TASK
Only the lines from the one containing "You are a computer-use agent." through the one containing "Select the Top" should be printed, exactly as they appear below, with both ends included.

MATERIAL SUPPLIED
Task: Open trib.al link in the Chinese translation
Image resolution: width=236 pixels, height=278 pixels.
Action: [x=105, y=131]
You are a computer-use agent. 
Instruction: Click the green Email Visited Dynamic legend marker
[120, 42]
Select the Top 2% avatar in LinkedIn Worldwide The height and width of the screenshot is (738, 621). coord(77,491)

--

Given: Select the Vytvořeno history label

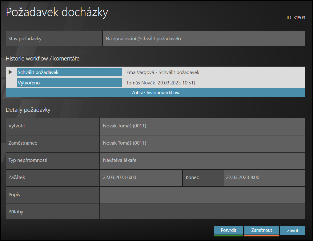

SOLUTION FOR THIS TASK
You are a computer-use agent. 
Instruction: Click the green Email Visited Dynamic legend marker
[120, 42]
Select the Top 2% avatar in LinkedIn Worldwide The height and width of the screenshot is (738, 621). coord(77,491)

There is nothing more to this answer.